Khalid Al Shanqiti (left), project engineer, and Alan Thomson with a model of their project of a tunnel boring machine at the conference. Image Credit: Ahmed Kutty/Gulf News

Abu Dhabi: A new network of pipes will allow the UAE capital to reuse 100 per cent of recycled waste water, a senior official said.

Abu Dhabi emirate recycles 100 per cent of 850,000 cubic metres of waste water generated per day but only 60 per cent of this is reused while the remaining 40 per cent is discarded in the sea due to lack of infrastructure to utilise it.

This situation will change as the emirate is planning to install a new network to utilise the entire recycled water within three years, a senior official told Gulf News on Sunday.

The plan follows the successful model in Al Ain, which has become the first city in the country to reuse 100 per cent of recycled water, said Alan Thomson, Managing Director of Abu Dhabi Sewerage Services Company (ADSSC), an Abu Dhabi government entity responsible for waste water management in the emirate.
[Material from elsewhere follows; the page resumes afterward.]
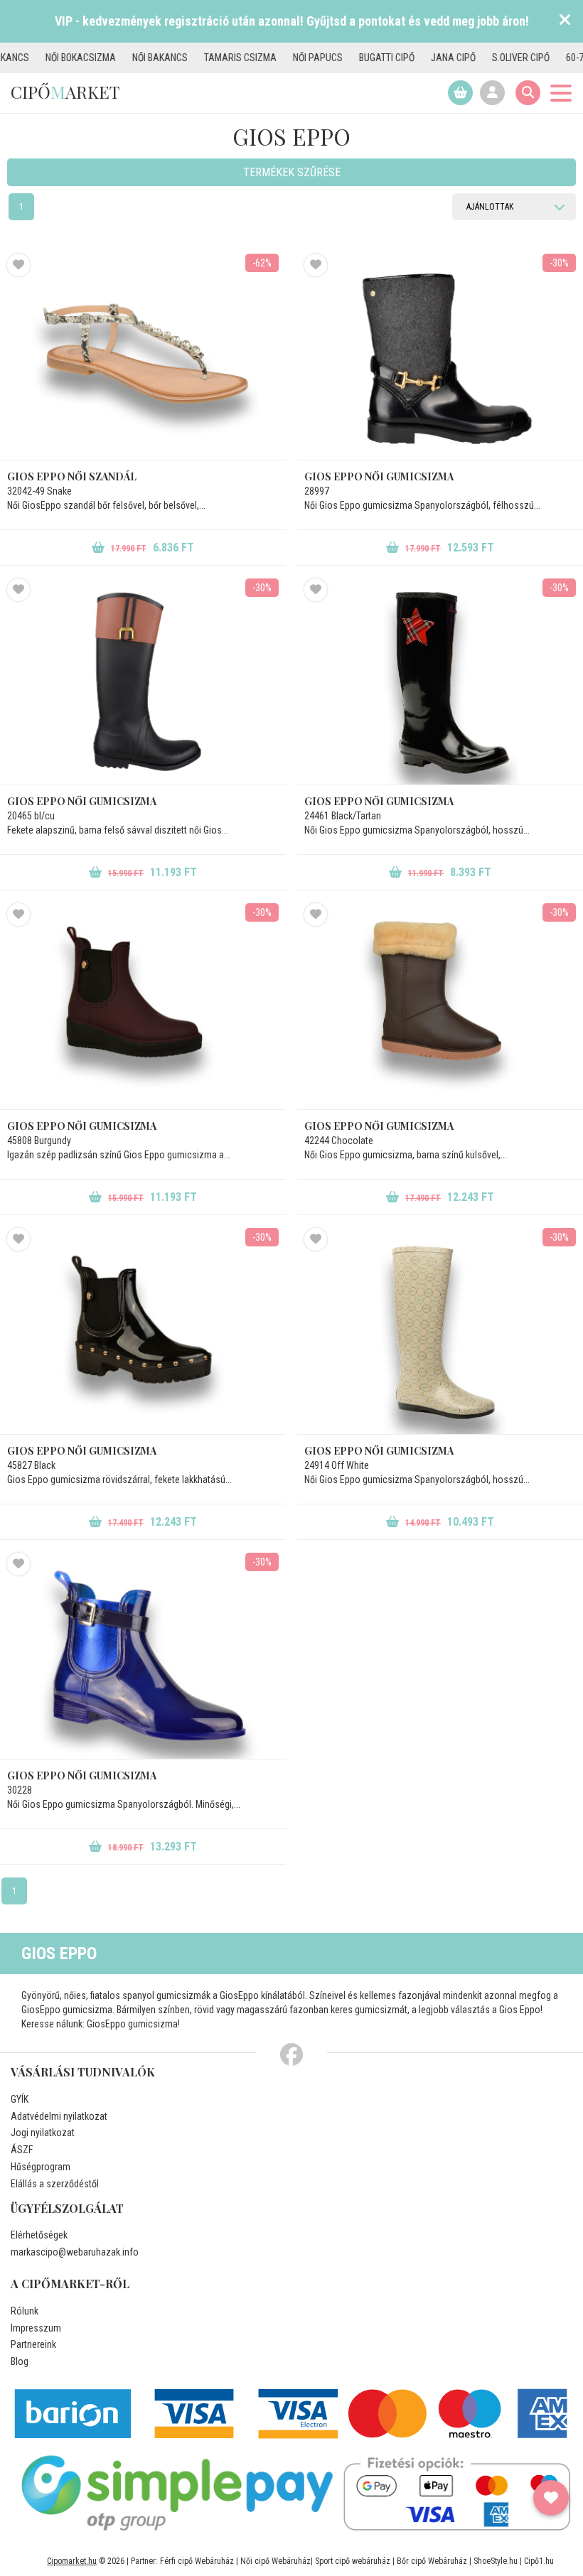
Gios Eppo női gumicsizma (379, 476)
Free of cost recycled water

Consumers get the recycled water free of cost, which is used in agriculture, forestry and landscaping, he said on the sidelines of POWER-GEN Middle East (PGME) and WaterWorld Middle East (WWME) Conferences and Exhibition, a three-day event being held at the Abu Dhabi National Exhibition Centre.

Suhail Mohammad Bin Faraj Al Mazroui, Minister of Energy, officially opened the event.

Thomson, who was a keynote speaker at the inaugural session, told Gulf News that Al Ain city recycles 190,000 cubic metres of waste water it generates a day, which is fully distributed for reuse.

“About five per cent of water may be lost during distribution but at least 95 per cent is utilised,” he said.

A separate network was built to distribute the recycled water. Similarly, consumers have to arrange their own network within their premises for using recycled water. “Fully subsidised water [free of cost] is the incentive for them,” the official said.

The reuse of recycled water minimises the pressure on generation of fresh water that is otherwise used in agriculture, forestry and landscaping.

As water generation in the UAE is through desalination with fossil fuels, the reuse of recycled water minimises carbon emissions considerably. “This environmental benefit is the major incentive,” Thomson said.

New network

Now we are in touch with the Environment Agency - Abu Dhabi and Abu Dhabi Government to construct a 200-kilometre-long new pipe network to distribute recycled water in the greater Abu Dhabi region,” he said.

Once the approval is given the project can be completed within three years.

There is a huge demand for recycled water for agriculture, forestry and landscaping in greater Abu Dhabi, Abu Dhabi island and surrounding areas such as Reem Island, Yas Islands, Shahama and areas stretching along the Abu Dhabi-Dubai highway and Abu Dhabi-Al Ain highway, he said. About 650,000 cubic metres of waste water is generated and recycled in greater Abu Dhabi area but only 60 per cent is reused.

Asked about the situation in the Western Region of Abu Dhabi, Thomson said although there is a huge demand for recycled water for agriculture and forestry, the amount of waste water generation is not enough due to the low population.

Asked whether recycled water from Abu Dhabi city can be transported there, he said there is more than enough demand in greater Abu Dhabi itself.

At the conference, Yury Sentyurin, State Secretary – Deputy Minister of Energy of the Russian Federation; Dr Hesham Khatib, Honorary Vice- Chairman, World Energy Council, Jordan; and a former Jordanian Cabinet Minister also gave keynote addresses.